## Page text
In a town of 10000 families, it was found that $40 \%$ families buy newspaper $A, 20 \%$ families buy newspaper $B, 10 \%$ families buy newspaper $C, 5 \%$ families buy $A$ and $B, 3 \%$ buy $B$ and $C$ and $4 \%$ buy $A$ and $C$. If $2 \%$ families buy all the three newspaper. Find
(i) the number of families which buy newspaper $A$ only.
(ii) the number of families which buy none of $A, B$ and $C$.
Let $A$ be the set of families which buy newspaper $A, B$ be the set of families which buy newspaper $B$ and $C$ be the set of families which buy newspaper $C$.
Then,
$\begin{aligned} n(U) & =10000, n(A)=40 \% n(B)=20 \% \text { and } n(C)=10 \% \\ n(A \cap B) & =5 \% \\ n(B \cap C) & =3 \% \\ n(A \cap C) & =4 \% \\ n(A \cap B \cap C) & =2 \%\end{aligned}$
(i) Number of families which buy newspaper $A$ only
$$\begin{aligned} & =n(A)-n(A \cap B)-n(A \cap C)+n(A \cap B \cap C) \\ & =(40-5-4+2) \%=33 \% \\ 10000 \times 33 / 100 & =3300 \end{aligned}$$
(ii) Number of families which buy none of $A, B$ and $C$
$$\begin{aligned} = & n(U)-n(A \cup B \cup C) \\ = & n(U)-[n(A)+n(B)+n(C)-n(A \cap B)-n(B \cap C) \\ = & -n(A \cap C)+n(A \cap B \cap C)] \\ = & 100-[40+20+10-5-3-4+2] \\ = & 100-60\%=40\%\\ = & 10000 \times \frac{40}{100}=4000 \end{aligned}$$
In a group of 50 students, the number of students studying French, English, Sanskrit were found to be as follows French =17, English = 13, Sanskrit $=15$ French and English = 09, English and Sanskrit $=4$, French and Sanskrit = 5, English, French and Sanskrit $=3$. Find the number of students who study
(i) only French.
(ii) only English.
(iii) only Sanskrit.
(iv) English and Sanskrit but not French.
(v) French and Sanskrit but not English.
(vi) French and English but not Sanskrit.
(vii) atleast one of the three languages.
(viii) none of the three languages.
Let $F$ be the set of students who study French, $E$ be the set of students who study English and $S$ be the set of students who study Sanskrit.

## Activity A
Reproduce the sets word problems from "(ii) only English." up to and including "atleast one of the three languages.", with nothing changed.

## Record set
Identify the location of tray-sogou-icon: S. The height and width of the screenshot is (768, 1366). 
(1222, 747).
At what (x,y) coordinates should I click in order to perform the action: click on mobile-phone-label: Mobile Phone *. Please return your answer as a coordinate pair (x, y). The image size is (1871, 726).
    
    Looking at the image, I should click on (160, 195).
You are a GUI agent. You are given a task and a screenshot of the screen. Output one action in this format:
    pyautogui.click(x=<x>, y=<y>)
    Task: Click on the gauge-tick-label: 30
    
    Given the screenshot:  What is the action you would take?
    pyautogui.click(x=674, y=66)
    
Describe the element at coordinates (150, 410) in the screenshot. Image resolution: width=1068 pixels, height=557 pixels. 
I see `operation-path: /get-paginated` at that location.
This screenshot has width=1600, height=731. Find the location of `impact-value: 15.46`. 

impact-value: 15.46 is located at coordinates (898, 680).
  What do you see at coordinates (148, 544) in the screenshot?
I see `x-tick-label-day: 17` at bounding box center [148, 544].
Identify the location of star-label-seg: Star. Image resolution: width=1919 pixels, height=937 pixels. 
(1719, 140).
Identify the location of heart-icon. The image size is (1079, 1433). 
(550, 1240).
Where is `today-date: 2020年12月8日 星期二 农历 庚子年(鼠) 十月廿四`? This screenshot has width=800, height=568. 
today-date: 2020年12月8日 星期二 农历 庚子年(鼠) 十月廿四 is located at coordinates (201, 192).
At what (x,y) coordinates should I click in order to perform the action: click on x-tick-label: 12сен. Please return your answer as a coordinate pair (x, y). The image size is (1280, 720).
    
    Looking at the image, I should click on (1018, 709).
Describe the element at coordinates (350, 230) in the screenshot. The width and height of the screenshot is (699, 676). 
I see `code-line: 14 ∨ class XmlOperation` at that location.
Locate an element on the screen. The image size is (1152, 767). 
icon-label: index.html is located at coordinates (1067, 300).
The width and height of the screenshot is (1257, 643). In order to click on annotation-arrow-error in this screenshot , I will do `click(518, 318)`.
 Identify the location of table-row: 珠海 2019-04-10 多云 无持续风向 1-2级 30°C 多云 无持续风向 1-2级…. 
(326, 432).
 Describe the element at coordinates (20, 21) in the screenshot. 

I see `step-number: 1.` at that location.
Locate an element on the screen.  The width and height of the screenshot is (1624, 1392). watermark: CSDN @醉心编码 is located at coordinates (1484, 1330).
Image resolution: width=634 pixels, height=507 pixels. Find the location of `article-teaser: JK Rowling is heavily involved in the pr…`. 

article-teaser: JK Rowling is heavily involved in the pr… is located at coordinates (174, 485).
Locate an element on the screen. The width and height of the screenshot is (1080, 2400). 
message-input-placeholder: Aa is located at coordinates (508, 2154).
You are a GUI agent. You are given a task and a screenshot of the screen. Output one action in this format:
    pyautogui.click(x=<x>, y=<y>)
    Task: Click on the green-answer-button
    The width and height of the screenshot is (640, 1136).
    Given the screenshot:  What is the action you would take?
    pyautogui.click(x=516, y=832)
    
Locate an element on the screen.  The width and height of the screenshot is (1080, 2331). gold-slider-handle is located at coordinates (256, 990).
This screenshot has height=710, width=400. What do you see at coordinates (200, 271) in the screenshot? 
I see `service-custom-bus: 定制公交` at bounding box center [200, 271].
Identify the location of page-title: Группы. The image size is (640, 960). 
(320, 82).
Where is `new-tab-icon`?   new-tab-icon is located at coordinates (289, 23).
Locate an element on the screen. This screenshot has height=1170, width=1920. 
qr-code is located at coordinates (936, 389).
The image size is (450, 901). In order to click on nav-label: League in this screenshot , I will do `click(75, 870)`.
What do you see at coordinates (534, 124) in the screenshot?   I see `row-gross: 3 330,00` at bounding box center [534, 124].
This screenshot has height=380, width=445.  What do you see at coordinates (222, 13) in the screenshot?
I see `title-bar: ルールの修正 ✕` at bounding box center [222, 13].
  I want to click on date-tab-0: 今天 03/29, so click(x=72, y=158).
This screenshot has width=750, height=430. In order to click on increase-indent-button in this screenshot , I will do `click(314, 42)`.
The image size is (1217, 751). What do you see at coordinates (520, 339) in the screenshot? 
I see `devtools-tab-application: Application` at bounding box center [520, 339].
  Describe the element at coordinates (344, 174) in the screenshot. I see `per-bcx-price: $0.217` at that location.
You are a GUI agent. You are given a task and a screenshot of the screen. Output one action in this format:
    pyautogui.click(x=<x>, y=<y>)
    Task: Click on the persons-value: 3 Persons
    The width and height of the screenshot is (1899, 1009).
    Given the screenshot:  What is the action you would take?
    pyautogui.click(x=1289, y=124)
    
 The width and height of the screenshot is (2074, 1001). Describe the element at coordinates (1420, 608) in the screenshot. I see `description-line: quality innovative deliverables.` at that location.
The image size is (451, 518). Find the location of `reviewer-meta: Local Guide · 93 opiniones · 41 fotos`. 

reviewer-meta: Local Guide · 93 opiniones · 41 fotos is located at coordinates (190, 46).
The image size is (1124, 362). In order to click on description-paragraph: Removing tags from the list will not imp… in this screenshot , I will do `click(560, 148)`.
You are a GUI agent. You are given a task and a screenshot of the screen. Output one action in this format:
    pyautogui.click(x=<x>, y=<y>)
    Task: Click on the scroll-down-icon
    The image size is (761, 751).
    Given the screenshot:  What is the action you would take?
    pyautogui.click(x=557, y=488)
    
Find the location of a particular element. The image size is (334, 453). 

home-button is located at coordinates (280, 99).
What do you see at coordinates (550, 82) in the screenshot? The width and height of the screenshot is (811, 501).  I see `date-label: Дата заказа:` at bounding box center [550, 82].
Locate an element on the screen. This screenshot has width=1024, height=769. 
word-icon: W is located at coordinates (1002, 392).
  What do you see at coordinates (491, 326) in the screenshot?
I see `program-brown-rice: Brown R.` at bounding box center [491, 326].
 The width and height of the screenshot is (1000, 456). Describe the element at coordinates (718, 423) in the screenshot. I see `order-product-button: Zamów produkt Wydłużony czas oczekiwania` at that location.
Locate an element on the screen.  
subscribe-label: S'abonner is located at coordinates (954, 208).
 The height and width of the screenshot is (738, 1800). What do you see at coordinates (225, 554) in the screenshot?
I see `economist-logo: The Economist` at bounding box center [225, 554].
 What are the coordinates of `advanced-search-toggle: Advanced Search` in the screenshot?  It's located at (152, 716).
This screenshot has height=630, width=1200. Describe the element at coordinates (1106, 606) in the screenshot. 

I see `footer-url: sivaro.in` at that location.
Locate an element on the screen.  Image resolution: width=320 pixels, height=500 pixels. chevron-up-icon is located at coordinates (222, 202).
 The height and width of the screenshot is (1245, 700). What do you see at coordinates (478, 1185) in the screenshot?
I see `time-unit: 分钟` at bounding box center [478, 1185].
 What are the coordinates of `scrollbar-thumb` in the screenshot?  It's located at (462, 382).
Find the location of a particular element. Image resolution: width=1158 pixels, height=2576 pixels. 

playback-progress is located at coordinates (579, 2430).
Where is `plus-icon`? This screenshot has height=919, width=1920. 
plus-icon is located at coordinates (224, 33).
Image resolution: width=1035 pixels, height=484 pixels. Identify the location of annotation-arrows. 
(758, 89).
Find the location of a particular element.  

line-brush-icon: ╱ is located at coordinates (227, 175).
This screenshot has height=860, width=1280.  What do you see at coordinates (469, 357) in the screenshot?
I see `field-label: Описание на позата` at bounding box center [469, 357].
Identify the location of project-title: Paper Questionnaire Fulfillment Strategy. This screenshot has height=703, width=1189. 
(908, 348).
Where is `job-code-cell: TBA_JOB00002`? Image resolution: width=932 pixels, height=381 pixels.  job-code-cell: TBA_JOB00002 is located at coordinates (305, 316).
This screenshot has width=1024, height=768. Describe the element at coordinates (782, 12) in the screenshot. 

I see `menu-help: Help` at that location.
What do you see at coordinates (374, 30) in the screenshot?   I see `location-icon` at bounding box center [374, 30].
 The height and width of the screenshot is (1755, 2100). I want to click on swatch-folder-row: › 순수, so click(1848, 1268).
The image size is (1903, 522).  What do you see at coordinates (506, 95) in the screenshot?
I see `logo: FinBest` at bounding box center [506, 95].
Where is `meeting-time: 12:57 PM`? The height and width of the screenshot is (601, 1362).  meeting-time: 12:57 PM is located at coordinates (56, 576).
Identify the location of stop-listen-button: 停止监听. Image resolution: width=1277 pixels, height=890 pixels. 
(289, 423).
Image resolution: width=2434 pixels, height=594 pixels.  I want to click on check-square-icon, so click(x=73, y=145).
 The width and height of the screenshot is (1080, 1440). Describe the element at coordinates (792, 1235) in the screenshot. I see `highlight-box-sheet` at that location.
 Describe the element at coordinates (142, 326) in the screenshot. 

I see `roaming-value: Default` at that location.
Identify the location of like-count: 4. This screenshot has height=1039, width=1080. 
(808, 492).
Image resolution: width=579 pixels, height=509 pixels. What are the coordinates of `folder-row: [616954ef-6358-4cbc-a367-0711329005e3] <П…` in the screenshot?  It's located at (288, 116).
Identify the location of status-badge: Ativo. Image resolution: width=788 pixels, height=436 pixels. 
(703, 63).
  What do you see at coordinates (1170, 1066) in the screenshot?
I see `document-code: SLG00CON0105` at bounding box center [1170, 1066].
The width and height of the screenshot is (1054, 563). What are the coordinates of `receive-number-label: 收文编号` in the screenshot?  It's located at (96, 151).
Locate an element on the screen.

## Activity B
Write out the records verbatim from the line containing "The image size is (450, 901)." up to and including the line containing "The image size is (1124, 362).", and give only those lines.

## Expected answer A
(ii) only English.
(iii) only Sanskrit.
(iv) English and Sanskrit but not French.
(v) French and Sanskrit but not English.
(vi) French and English but not Sanskrit.
(vii) atleast one of the three languages.

## Expected answer B
The image size is (450, 901). In order to click on nav-label: League in this screenshot , I will do `click(75, 870)`.
What do you see at coordinates (534, 124) in the screenshot?   I see `row-gross: 3 330,00` at bounding box center [534, 124].
This screenshot has height=380, width=445.  What do you see at coordinates (222, 13) in the screenshot?
I see `title-bar: ルールの修正 ✕` at bounding box center [222, 13].
  I want to click on date-tab-0: 今天 03/29, so click(x=72, y=158).
This screenshot has width=750, height=430. In order to click on increase-indent-button in this screenshot , I will do `click(314, 42)`.
The image size is (1217, 751). What do you see at coordinates (520, 339) in the screenshot? 
I see `devtools-tab-application: Application` at bounding box center [520, 339].
  Describe the element at coordinates (344, 174) in the screenshot. I see `per-bcx-price: $0.217` at that location.
You are a GUI agent. You are given a task and a screenshot of the screen. Output one action in this format:
    pyautogui.click(x=<x>, y=<y>)
    Task: Click on the persons-value: 3 Persons
    The width and height of the screenshot is (1899, 1009).
    Given the screenshot:  What is the action you would take?
    pyautogui.click(x=1289, y=124)
    
 The width and height of the screenshot is (2074, 1001). Describe the element at coordinates (1420, 608) in the screenshot. I see `description-line: quality innovative deliverables.` at that location.
The image size is (451, 518). Find the location of `reviewer-meta: Local Guide · 93 opiniones · 41 fotos`. 

reviewer-meta: Local Guide · 93 opiniones · 41 fotos is located at coordinates (190, 46).
The image size is (1124, 362). In order to click on description-paragraph: Removing tags from the list will not imp… in this screenshot , I will do `click(560, 148)`.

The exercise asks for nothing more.